UCI Configuration (OpenWrt)

Edit /etc/config/netpath:

config globals 'globals'
    option enabled '1'
    option nft_table 'netpath'
    
config interface 'wan'
    option enabled '1'
    option ifname 'eth0'
    option track_method 'ping'
    list track_targets '8.8.8.8'
    
config member 'wan_m1_w1'
    option interface 'wan'
    option metric '1'
    option weight '1'
    
config policy 'balanced'
    list members 'wan_m1_w1'
    option mode 'balanced'
    
config rule 'default_rule'
    option policy 'balanced'

TOML Configuration

Edit /etc/netpath/config.toml:

[global]
enabled = true
nft_table = "netpath"

[interfaces.wan]
ifname = "eth0"
enabled = true

[interfaces.wan.track]
method = "ping"
targets = ["8.8.8.8", "1.1.1.1"]

See examples/config.toml for full configuration options.

🎮 Usage

Via Web Interface

Navigate to Network → NetPath in LuCI.

Via Command Line

# Start service
/etc/init.d/netpath start

# Reload configuration
/etc/init.d/netpath reload

# Check status (via IPC)

(INFORMATION GIVEN)
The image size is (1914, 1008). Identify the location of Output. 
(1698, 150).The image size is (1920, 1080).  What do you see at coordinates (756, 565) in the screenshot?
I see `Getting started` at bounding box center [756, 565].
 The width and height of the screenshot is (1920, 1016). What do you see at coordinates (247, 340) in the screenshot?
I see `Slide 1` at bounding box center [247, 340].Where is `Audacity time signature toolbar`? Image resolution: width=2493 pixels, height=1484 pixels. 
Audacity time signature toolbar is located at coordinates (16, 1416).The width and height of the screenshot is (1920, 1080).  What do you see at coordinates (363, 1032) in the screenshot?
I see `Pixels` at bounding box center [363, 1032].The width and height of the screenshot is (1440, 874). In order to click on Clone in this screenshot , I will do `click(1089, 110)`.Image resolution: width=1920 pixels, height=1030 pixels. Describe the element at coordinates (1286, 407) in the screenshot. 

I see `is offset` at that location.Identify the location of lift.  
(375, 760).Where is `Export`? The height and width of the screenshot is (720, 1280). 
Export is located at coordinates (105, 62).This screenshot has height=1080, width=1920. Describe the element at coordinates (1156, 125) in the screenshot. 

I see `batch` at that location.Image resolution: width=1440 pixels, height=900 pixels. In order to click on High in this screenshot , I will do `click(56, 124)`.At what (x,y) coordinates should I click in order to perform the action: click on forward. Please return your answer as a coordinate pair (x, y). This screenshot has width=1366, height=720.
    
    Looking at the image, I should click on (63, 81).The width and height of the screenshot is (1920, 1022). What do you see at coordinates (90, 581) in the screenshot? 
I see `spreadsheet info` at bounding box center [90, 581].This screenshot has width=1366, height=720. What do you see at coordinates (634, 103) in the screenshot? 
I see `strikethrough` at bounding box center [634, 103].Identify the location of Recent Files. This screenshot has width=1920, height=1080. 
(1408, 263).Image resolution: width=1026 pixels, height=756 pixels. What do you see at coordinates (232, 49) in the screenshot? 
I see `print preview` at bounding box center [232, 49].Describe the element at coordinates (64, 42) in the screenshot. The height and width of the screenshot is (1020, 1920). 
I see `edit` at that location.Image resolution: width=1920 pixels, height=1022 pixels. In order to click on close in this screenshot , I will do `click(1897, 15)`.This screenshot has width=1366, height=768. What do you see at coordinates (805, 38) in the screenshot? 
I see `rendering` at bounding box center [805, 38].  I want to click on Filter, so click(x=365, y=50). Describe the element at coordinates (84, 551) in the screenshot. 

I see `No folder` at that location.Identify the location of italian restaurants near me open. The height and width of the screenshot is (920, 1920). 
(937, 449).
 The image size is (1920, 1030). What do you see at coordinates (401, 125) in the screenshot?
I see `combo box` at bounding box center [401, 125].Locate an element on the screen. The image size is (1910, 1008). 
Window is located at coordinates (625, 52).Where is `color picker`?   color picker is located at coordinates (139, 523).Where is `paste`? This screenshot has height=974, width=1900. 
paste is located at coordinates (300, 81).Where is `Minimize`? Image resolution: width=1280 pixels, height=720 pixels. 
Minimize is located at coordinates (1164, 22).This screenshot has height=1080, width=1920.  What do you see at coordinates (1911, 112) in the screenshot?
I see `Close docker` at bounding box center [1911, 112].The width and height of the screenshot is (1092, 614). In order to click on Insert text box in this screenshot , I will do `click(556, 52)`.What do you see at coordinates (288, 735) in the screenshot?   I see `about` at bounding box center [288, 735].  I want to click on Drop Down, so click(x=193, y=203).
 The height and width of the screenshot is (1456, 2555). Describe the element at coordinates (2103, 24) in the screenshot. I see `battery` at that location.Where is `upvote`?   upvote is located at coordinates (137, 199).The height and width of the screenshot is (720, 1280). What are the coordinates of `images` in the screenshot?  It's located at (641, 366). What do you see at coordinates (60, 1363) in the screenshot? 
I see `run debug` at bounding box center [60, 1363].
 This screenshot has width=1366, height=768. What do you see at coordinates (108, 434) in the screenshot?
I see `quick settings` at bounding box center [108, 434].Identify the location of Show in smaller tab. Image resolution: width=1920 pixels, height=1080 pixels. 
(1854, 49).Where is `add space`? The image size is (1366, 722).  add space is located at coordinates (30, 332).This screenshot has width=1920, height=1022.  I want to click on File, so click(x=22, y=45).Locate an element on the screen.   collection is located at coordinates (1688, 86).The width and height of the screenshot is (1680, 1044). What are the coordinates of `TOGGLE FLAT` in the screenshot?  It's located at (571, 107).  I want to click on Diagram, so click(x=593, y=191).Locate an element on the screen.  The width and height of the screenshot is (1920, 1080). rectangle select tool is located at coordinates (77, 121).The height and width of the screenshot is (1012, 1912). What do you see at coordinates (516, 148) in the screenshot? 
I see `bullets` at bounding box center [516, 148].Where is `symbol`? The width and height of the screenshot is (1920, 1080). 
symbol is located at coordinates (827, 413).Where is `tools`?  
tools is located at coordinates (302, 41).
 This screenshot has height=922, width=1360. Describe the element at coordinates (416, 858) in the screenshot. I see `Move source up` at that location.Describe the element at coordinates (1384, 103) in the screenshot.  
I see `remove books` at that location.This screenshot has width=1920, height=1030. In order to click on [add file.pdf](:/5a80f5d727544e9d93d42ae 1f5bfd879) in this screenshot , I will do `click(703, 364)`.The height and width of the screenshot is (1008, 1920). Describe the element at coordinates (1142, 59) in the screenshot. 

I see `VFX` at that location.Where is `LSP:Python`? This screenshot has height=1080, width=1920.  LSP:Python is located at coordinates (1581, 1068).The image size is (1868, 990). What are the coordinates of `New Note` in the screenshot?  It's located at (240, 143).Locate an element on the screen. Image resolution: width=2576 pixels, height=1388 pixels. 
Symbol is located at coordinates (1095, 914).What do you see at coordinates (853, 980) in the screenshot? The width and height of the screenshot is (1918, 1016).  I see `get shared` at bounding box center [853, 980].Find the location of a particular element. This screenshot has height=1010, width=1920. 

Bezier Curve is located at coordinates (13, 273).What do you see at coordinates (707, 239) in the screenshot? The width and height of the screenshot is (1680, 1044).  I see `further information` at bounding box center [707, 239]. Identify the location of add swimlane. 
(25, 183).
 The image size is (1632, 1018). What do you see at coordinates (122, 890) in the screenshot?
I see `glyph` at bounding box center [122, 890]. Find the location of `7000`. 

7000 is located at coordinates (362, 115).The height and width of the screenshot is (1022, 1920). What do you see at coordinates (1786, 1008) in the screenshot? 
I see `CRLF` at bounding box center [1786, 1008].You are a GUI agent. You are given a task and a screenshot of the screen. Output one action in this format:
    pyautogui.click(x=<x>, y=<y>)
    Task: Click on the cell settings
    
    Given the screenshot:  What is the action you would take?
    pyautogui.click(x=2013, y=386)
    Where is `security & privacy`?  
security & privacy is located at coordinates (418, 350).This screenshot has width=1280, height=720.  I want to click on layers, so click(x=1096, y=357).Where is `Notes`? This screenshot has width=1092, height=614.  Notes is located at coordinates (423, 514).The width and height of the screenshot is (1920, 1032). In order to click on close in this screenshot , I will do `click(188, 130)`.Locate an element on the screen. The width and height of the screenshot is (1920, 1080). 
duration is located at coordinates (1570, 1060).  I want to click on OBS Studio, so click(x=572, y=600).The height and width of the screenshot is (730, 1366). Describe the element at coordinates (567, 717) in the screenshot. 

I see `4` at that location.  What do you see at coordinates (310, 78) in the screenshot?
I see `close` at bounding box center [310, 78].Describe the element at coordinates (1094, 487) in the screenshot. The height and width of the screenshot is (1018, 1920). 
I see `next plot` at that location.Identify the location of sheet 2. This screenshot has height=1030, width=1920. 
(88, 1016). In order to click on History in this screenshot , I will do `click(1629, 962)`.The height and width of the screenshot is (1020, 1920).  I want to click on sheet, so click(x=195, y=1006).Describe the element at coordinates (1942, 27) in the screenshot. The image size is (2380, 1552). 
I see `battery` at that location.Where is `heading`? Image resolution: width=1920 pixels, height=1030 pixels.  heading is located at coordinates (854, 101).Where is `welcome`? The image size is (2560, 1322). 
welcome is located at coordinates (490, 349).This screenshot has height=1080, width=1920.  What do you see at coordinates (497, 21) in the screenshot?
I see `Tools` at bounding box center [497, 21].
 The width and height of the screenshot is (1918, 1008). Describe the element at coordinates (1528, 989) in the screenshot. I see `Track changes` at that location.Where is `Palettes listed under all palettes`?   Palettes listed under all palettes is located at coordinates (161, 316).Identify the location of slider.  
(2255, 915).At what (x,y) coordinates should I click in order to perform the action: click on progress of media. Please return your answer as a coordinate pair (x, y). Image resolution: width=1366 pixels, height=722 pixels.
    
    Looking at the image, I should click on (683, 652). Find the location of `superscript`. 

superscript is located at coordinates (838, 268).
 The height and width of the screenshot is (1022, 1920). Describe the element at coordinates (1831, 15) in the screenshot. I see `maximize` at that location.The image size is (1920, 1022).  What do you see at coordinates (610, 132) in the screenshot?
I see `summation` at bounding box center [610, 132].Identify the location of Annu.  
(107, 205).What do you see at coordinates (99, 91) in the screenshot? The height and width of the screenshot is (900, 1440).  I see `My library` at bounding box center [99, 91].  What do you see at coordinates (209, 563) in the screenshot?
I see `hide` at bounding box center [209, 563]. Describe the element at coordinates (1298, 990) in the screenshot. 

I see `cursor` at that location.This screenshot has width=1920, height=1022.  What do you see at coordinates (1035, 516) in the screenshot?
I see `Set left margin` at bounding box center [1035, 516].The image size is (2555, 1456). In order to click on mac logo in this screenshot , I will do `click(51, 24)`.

(WHAT TO WORK ON)
**A.** Rewrite the block in the NetPath text beginning "config interface 'wan'" as a short list that keeps each of its settings.
**B.** Please extend the NetPath text above, starting right after its last line.

(ANSWERS FOR THIS EXERCISE)
**A.**
- Section: interface, named "wan"
- Enabled: 1
- Interface name: eth0
- Tracking method: ping
- Tracking target: 8.8.8.8

**B.**
echo '{"cmd":"status"}' | nc -U /var/run/netpath.sock

# Get interface details
echo '{"cmd":"interfaces"}' | nc -U /var/run/netpath.sock

# Enable/disable interface
echo '{"cmd":"enable","interface":"wan"}' | nc -U /var/run/netpath.sock
echo '{"cmd":"disable","interface":"wan"}' | nc -U /var/run/netpath.sock

🔧 Load Balancing Modes

Mode	Description	Use Case
balanced	Weighted distribution across all interfaces	General multi-WAN
failover	Use interfaces in metric order	High availability
round-robin	Rotate through interfaces evenly	Equal distribution
hash	Source IP hash-based selection	Session persistence
weighted	Random selection with weights	Unequal bandwidth
random	Pure random selection	Testing

📊 Monitoring

Health Check Methods

• ping: ICMP echo request (default)
• httping: HTTP/HTTPS connectivity check
• dns: DNS query resolution
• arping: ARP-level connectivity
• none: No health checking

Metrics

• Interface status (online/offline)
• Latency (ms)
• Packet loss (%)
• Traffic counters (TX/RX bytes)
• Connection count

🔍 Debugging

# Check nftables rules
nft list table inet netpath

# View routing tables
ip route show table 1000
ip route show table 1001

# Check routing rules
ip rule show

# View daemon logs
logread | grep netpath

# Test interface tracking
ping -I eth0 8.8.8.8

🆚 Comparison with mwan3

Feature	mwan3	NetPath
Language	Shell scripts	Rust
Firewall	iptables	nftables
Performance	Moderate	High
Memory	Higher	Lower
CPU Usage	Higher	Lower
Hot Reload	Limited	Full support
Async I/O	No	Yes
Type Safety	No	Yes
Load Balancing Modes	2	6
Health Check Methods	2	4
OpenWrt 25.x Support	Limited	Full (JavaScript UI)
Real-time Metrics	No	Yes

🤝 Contributing

Contributions are welcome! Please feel free to submit pull requests.

📄 License

GPL-2.0 - see LICENSE file for details.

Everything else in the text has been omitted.